In order to make them more economical, mechanics like David would convert them using diesel engines imported from various sources.And no-one else documented their work in such a devoted way as David did. Named More Power to the Trucks: Innovative Truck Repowering and Transport Engineering in New Zealand from 1956, the book is essentially a beautifully compiled love letter to heavy trucks.
The book with its distinctive cover showing a logging truck on an old-style weigh station, with attending police car!
The trials and tribulations of producing the book turned out to be a wonderful retirement project for the McWhas as they gathered anecdotes from industry characters to accompany the images.
“It was one of the best years of our lives,” says Cherry, a former hearing therapist.
“I had just retired in 2018 so it was a great way to spend time, travelling around the country, meeting people that David had worked with many years ago and getting all their stories and anecdotes down. It was truly wonderful.”
While both admit that if they had known what the process of publishing a book actually entailed they may not have embarked on such a project, the encouragement from others and the fact that David had got so far down the track with his meticulous records kept for all that time is what buoyed them through.
Indeed, he spent four years just retouching all the photos, originally taken on a Kodak Instamatic camera!
David shares his own anecdotes too. Jack Tidd who was one of the directors of Tidd-Ross Todd Ltd at that time, travelled to the Pacific Islands to buy army surplus GM diesel engines and components to use in the petrol trucks. On one of his trips, he bought a landing craft which he used to transport the goods back to New Zealand to offload at Port Waikato.

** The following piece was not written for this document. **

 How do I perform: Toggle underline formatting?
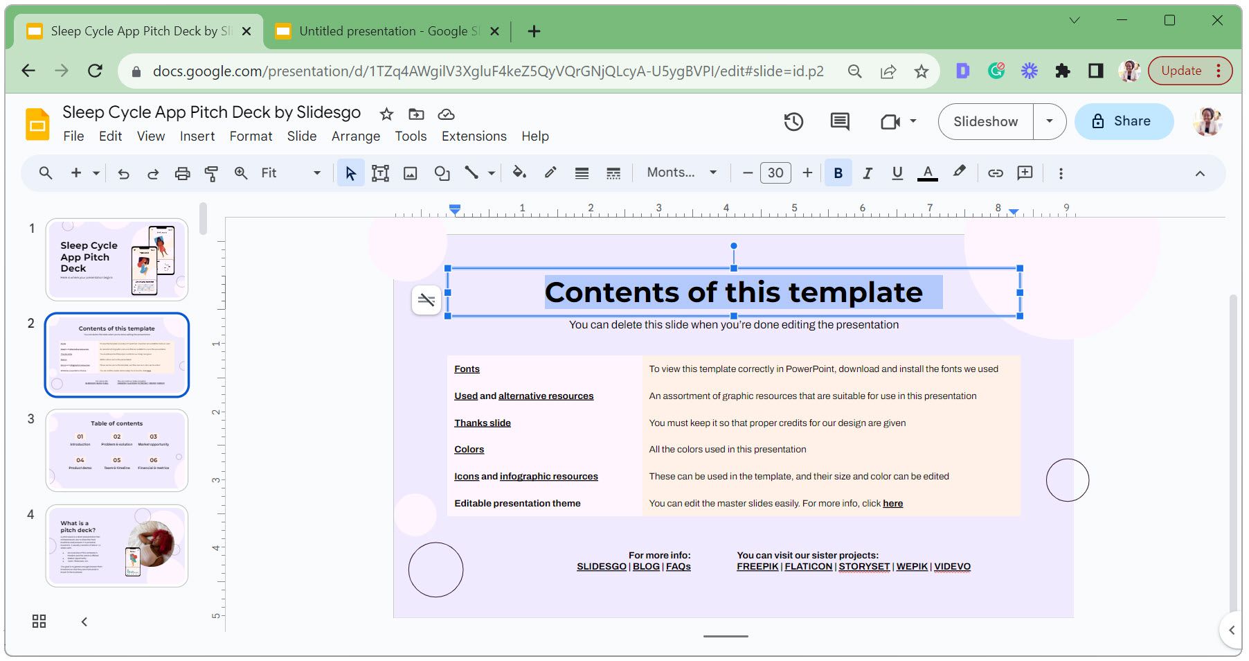coord(897,173)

“I don’t think that would, or could, happen these days,” chuckles David.
The couple says producing the book was not about making a profit, but when it finally came out in 2018 the run of 500 sold out quickly, surprising everyone with its popularity.
“David had connections with a lot of special people who had contributed to the book and to his personal work life, so we did a trip around the South Island with the books, delivering them in person,” says Cherry.
When the importing restrictions changed, larger diesel trucks could then be brought into the country and the re-powering work ceased, inspiring David to move onto commissioning and servicing hydraulic cranes, even flying down to Antarctica for a week to repair and commission a new crane. This work took him throughout the Pacific region and to Europe and the US to attend training courses.
Then, in the funny way that life works sometimes, David was invited to restore an old wreck of a truck for the C & R’s Classic Cars and Trucks Museum in Hautapu, Cambridge, in 2019.
Incredibly, he recognised one of his ‘babies’ from the past – an International Fleetstar 2010A which was one of the last trucks he had worked on back in 1972.
“It was built as a logging truck for a customer in Levin and after changing hands many times over the years it was found in a derelict condition in a paddock,” he says.
David completely stripped the truck back, cleaning, repairing and painting the chassis and fitting an engine and transmission back into it. The cab was too far gone, so a used fire truck from the US was imported to use as a replacement, once it had been changed to right hand drive.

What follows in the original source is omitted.